How might software development have unfolded if CPU speeds were 20x slower?

Overall framing

  • Many argue this isn’t very hypothetical: CPUs really were ~20x slower 10–20 years ago, so looking back is instructive.
  • Others push back that the question assumes hardware stays slow while software keeps evolving, which is different from “we’re just 8.6 years earlier on Moore’s law.”

Performance, optimization, and bloat

  • Consensus that tighter CPU budgets would force:
    • More attention to algorithmic efficiency, memory usage, and cache behavior.
    • Less tolerance for heavy abstraction layers and “just throw hardware at it” attitudes.
  • Several note that “doing less” is usually the biggest optimization; 20x slower hardware would reinforce this.
  • Wirth’s Law and Jevons-like effects are invoked: faster hardware has been largely “eaten” by heavier software stacks.

UI frameworks, desktop vs web

  • Many predict:
    • More native C/C++ desktop apps, fewer large browser engines and Electron-style apps.
    • UI frameworks more like VB6/Delphi/early Qt/WPF, emphasizing fast, small binaries and responsive controls.
  • Strong nostalgia for 90s/2000s RAD tools and native toolkits; people contrast them with sluggish, multi-layer web UIs.
  • Others note old systems were often sluggish on their contemporary hardware; perceived “speed” today is partly running old software on new machines.

Parallelism, GPUs, and architecture

  • Several expect much heavier emphasis on:
    • Multicore, SIMD, and GPGPU earlier and more pervasively.
    • Domain-specific accelerators and Cray-like vector/array processing.
  • Some discussion that slower clocks would also affect buses, memory, and displays, making the tradeoffs more complex.

Applications: games, web, AI, cryptography

  • Games: predictions range from “still Doom/Quake-level graphics” to “more strategic/intellectual designs and less flashy spectacle.”
  • Web: likely more static pages, fewer heavyweight client-side frameworks; less tracking/analytics overhead simply because it would be too slow.
  • AI: many doubt current large-scale deep learning and LLMs would exist; compute and training costs would be prohibitive.
  • Crypto: 20x slower/faster alone is minor for security margins; algorithms like 3DES/AES choices would change slowly.
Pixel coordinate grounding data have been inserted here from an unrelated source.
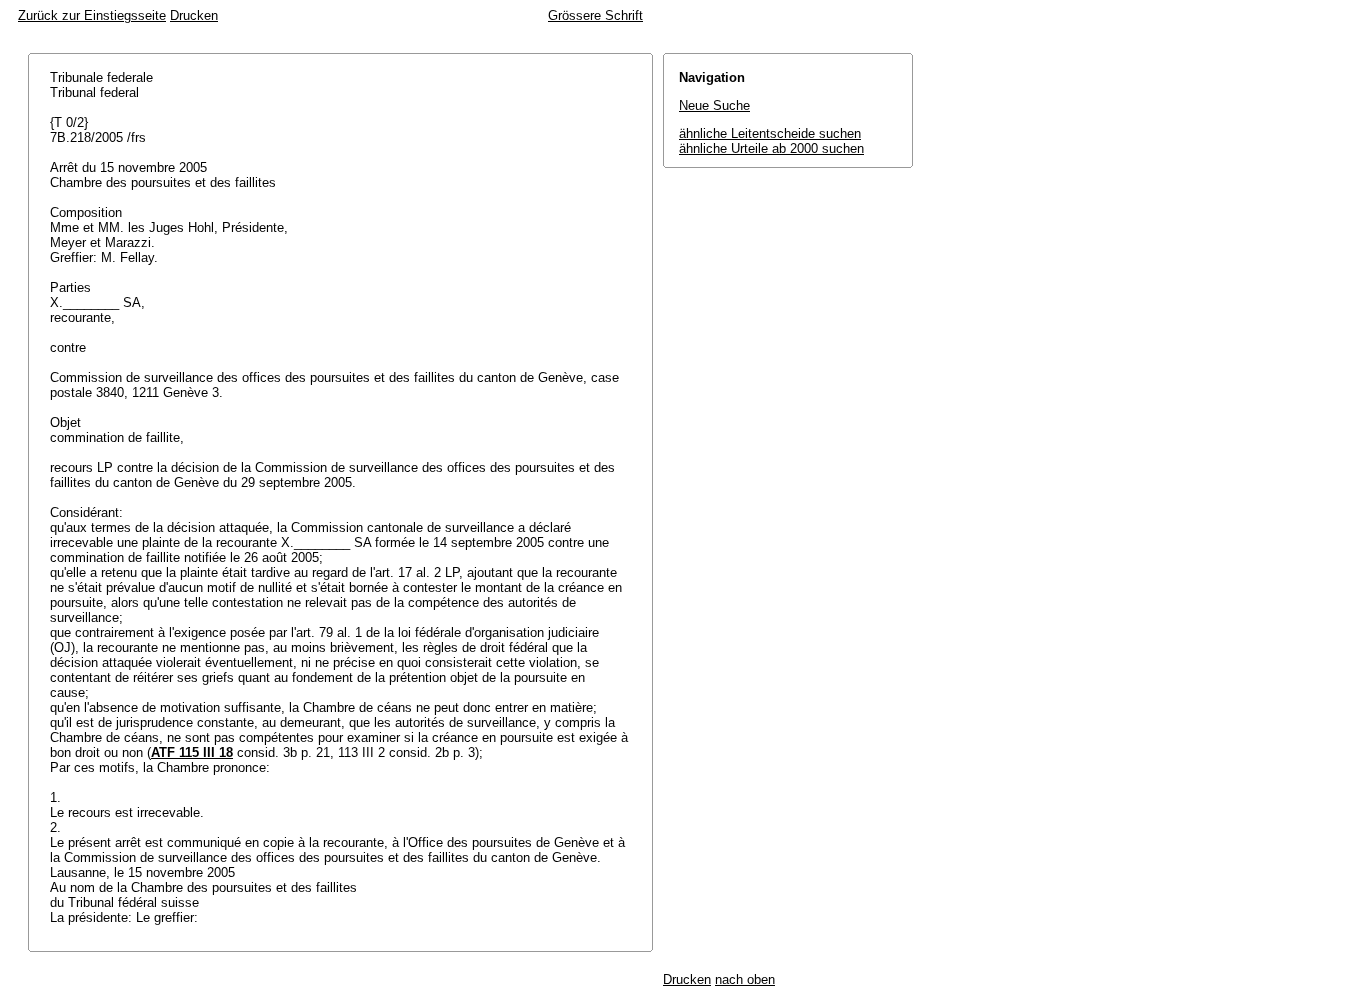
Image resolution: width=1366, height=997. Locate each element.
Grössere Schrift (595, 15)
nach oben (745, 979)
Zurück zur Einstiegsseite (92, 15)
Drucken (194, 15)
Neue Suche (714, 105)
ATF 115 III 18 (192, 752)
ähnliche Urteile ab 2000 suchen (771, 148)
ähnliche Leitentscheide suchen (770, 133)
Economics, culture, and skills

  • Slower hardware is seen as:
    • Increasing the value of deep systems knowledge, complexity analysis, and formal methods.
    • Reducing “bootcamp-style” shallow training and easy patch-after-release practices.
  • Some argue management would still prioritize shipping features over optimization; constraints help, but culture remains decisive.